▶ Items
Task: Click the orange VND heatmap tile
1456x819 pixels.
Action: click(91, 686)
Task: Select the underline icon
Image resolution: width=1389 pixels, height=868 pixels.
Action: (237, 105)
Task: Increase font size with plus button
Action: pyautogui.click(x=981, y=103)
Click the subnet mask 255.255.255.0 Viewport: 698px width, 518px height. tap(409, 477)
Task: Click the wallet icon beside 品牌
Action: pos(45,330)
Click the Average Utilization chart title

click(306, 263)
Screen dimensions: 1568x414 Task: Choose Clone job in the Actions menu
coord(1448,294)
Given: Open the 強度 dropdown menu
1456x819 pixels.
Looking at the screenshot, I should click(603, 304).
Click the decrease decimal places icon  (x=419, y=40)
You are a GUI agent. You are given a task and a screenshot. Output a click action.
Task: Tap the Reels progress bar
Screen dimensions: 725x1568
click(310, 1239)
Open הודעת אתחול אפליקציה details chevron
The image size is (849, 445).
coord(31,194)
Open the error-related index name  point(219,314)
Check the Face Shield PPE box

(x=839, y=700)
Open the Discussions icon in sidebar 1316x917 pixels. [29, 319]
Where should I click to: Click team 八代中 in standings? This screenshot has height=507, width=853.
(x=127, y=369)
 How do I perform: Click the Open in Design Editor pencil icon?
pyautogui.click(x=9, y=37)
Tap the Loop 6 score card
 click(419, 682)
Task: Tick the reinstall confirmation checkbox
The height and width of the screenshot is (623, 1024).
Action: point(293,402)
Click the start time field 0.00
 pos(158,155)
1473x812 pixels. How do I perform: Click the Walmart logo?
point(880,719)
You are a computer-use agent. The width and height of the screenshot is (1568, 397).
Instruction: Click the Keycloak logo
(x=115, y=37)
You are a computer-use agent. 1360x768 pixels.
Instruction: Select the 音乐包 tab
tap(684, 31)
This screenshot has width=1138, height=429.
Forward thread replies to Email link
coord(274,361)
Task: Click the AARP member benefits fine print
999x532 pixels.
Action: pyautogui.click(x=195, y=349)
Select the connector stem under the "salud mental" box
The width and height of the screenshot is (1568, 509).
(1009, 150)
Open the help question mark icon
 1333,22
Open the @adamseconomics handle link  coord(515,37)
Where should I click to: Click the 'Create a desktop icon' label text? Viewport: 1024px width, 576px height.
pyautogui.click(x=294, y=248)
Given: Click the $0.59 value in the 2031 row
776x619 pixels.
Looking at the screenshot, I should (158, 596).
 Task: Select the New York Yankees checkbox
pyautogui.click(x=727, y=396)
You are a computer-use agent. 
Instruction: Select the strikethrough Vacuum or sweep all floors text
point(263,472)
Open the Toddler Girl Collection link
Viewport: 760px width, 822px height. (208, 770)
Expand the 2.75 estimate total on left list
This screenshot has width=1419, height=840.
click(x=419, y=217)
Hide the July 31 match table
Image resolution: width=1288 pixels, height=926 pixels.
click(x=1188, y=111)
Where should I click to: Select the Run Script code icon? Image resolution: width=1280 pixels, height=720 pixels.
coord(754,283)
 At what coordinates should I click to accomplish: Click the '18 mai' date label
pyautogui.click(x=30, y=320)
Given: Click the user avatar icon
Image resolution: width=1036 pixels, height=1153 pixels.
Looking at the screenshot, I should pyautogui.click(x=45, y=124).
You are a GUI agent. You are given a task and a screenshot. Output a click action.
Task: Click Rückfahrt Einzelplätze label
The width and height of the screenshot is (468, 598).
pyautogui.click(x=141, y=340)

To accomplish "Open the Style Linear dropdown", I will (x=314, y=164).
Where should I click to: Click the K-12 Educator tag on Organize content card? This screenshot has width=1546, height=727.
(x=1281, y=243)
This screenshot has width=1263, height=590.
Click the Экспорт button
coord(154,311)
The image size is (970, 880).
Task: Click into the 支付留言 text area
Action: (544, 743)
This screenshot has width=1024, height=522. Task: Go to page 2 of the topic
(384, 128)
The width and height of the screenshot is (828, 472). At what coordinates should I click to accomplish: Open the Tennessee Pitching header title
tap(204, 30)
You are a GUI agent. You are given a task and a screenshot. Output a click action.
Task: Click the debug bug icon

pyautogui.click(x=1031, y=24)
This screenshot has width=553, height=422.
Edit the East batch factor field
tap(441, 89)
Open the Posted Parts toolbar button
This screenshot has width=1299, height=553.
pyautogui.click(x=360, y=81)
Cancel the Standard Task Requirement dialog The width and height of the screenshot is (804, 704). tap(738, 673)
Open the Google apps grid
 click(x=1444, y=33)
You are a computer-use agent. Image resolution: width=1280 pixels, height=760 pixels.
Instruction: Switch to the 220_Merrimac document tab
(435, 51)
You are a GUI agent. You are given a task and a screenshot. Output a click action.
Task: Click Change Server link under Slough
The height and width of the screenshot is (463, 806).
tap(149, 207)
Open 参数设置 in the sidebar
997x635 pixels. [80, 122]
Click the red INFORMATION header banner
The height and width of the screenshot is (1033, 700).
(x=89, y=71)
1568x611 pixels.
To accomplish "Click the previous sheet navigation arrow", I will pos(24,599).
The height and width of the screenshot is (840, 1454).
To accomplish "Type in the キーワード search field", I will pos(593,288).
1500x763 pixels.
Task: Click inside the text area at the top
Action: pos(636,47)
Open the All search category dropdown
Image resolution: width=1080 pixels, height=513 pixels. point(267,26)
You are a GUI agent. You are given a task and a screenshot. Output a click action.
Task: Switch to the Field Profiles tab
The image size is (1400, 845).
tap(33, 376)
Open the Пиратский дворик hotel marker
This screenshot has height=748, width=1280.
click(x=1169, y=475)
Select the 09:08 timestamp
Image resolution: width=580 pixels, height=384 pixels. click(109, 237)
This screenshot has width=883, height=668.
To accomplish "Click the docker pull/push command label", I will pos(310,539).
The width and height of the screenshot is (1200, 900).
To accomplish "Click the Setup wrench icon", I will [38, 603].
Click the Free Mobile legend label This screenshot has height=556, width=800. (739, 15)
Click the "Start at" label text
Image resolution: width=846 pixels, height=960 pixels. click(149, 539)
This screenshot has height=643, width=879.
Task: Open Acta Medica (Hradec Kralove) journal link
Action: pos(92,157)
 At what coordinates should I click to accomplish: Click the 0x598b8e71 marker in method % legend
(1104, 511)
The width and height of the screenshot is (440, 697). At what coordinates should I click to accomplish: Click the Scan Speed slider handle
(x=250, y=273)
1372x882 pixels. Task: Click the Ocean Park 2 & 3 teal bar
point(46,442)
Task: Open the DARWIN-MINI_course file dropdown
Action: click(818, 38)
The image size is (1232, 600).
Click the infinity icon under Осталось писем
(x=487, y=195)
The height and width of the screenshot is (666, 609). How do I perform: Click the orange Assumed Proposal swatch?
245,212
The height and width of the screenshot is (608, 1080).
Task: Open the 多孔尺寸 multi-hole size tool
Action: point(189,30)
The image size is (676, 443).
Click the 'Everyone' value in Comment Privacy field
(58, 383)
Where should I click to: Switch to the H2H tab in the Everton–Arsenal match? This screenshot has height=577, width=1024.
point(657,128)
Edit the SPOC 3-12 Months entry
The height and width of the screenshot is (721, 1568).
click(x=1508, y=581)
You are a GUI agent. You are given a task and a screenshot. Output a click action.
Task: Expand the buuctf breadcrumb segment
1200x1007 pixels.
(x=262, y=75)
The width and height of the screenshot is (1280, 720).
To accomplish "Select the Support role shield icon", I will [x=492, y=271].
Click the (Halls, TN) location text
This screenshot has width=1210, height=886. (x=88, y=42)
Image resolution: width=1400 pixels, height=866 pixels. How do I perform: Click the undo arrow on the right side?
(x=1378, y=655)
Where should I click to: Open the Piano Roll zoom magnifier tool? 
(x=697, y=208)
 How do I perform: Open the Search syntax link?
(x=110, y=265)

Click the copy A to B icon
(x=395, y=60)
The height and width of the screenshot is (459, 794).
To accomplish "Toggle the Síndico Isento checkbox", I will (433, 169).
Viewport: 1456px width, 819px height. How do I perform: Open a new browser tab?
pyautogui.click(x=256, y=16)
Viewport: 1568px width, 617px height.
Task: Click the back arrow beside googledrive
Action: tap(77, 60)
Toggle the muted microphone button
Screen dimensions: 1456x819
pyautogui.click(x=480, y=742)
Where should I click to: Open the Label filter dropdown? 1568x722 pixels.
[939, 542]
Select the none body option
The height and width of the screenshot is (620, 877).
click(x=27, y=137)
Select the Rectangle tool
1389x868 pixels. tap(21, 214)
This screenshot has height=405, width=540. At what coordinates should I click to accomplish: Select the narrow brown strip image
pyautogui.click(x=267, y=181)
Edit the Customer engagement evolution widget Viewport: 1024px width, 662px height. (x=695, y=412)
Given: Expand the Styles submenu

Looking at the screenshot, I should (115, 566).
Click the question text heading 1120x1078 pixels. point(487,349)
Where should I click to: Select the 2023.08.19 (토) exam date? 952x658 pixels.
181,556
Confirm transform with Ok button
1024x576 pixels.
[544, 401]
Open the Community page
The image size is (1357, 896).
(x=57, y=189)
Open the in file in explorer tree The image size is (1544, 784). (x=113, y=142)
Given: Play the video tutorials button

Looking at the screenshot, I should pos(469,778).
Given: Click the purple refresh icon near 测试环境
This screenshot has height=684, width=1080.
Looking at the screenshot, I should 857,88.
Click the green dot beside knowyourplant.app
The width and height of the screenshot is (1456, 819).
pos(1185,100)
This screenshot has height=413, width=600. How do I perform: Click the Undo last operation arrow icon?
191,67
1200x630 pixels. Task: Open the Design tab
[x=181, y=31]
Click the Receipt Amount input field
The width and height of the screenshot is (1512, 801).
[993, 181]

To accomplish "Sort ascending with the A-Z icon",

▶ What you are asked to do
Revise the listing from the line with "1200x630 pixels. Task: Open the Design tab" through the end of the listing, replacing "Design" with "Layout" and leaving everything else unchanged.

▶ Response for this exercise
1200x630 pixels. Task: Open the Layout tab
[x=181, y=31]
Click the Receipt Amount input field
The width and height of the screenshot is (1512, 801).
[993, 181]

To accomplish "Sort ascending with the A-Z icon",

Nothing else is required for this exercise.